• EXERCISE DIRECTIONS:
Output the line that contains "Task: Sort by" and each line after it in the listing, exactly as they appear, through the very last line.

• MATERIAL FOR THIS EXERCISE:
Start of Block

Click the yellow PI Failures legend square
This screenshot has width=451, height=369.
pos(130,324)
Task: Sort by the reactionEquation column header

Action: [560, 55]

End of Block

• ANSWER BOX:
Task: Sort by the reactionEquation column header

Action: [560, 55]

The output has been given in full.